Blueford, who was planning to graduate from Skyline High School in Oakland in June, was fatally shot in the early morning hours of May 6 during a chase near 92nd Avenue and Birch Street in East Oakland.

Senior Deputy District Attorney Kenneth Misfud said in an 18-page report made public last week that Officer Miguel Masso “had probable cause to believe that Mr. Blueford posed a threat of serious harm to him and to others present during the incident,” including to dozens of people at a family party nearby.

Misfud said, “The evidence is clear that Mr.
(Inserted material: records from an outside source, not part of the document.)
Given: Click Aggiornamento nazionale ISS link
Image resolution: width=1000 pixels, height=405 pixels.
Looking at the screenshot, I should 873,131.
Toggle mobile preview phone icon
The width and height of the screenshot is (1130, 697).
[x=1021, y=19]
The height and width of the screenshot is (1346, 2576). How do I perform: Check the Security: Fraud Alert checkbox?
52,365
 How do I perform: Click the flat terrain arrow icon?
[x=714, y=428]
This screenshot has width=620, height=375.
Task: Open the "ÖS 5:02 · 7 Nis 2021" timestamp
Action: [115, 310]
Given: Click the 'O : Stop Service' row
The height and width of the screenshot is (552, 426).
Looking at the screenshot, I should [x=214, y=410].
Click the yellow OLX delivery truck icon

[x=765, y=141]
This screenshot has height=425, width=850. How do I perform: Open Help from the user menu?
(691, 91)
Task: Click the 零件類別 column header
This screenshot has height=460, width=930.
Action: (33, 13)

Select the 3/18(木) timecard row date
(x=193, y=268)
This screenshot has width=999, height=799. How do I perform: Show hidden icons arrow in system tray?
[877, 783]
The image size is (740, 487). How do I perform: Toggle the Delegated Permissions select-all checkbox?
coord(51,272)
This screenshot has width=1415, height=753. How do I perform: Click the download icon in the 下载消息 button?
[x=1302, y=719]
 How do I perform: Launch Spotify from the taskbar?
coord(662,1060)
Blueford was in possession of a loaded handgun and had the handgun out when he was shot by Officer Masso.”

But attorney John Burris, who represents Blueford’s family in a wrongful death suit they’ve filed in federal court against Masso and the city of Oakland, said Blueford, “may not have had a gun at the time he was killed.”

Speaking at a news conference outside the Rene C. Davidson Courthouse, where the district attorney’s office is located, Burris said he thinks it is suspicious that the gun that Blueford allegedly possessed was found 20 feet away from where he was shot.

Burris alleged that the district attorney’s report was incomplete because it didn’t explain why Blueford’s gun was found that far away from him and because it should have included accounts by several witnesses that Blueford said, “I didn’t do anything” just before or after Masso shot him.

Burris said that statement is “exculpatory” and “no one who was threatening a police officer would say that.”

Walter Riley, an attorney who supports the Justice 4 Alan Blueford campaign, said the district attorney’s report is “biased and unprofessional” and its workmanship is “shoddy.”

Adam Blueford, the 18-year-old’s father, said the report “is character assassination to say the least” and alleged that “Alan was chased and he was murdered.”

Jeralynn Blueford, the youth’s mother, said her son “was murdered by Officer Masso.”

She said her son’s last words were, “I didn’t do anything” and, “Why did you shoot me?”

Riley said the Justice 4 Alan Blueford Coalition is asking for an independent investigation of Blueford’s death by the U.S. Attorney General’s Office and California Attorney General Kamala Harris.

Coalition members, who have spoken out at several recent Oakland City Council meetings, said they will hold a march and rally in Oakland on Nov. 10 against what they allege is racial profiling by police.

Misfud said in his report that the incident began when Masso and his partner, Officer Joe Fesmire, saw Blueford and two other young men in the 1900 block of 90th Avenue shortly just before midnight on May 5 and noticed that one of the other males moved his right hand toward his waistband as if he were conducting a security check for a firearm.

Misfud said Masso and Fesmire “were extremely familiar with the area they were patrolling and knew it to have a reputation for high gun possession activity and violence.”

The two officers eventually got out of their patrol car and detained the three teenagers and Blueford initially complied with orders to sit down before jumping up and running, according to the report.

Masso said he chased Blueford because he thought he might have a gun and he shouted at the teen 10 to 15 times to stop but he failed to comply, according to the report.

The officer told investigators that Blueford ran for nearly three blocks with his left hand on his jeans and his right hand at his waist, as if he was armed, the report said.

Misfud said that after the shooting a .9-millimeter pistol was found “a short distance” from where Blueford was shot and it had his left thumbprint on its ammunition magazine.

The prosecutor said the gun had been stolen from a peace officer’s home in Mountain House during a residential burglary on Nov. 29, 2011, about 12 miles from where Blueford lived in Tracy at the time.

Misfud also said two civilian witnesses corroborate Masso’s statement that Blueford was pointing a gun at him when Masso shot Blueford.

District attorney spokeswoman Teresa Drenick said her office doesn’t want to comment on the matter aside from what’s in the report.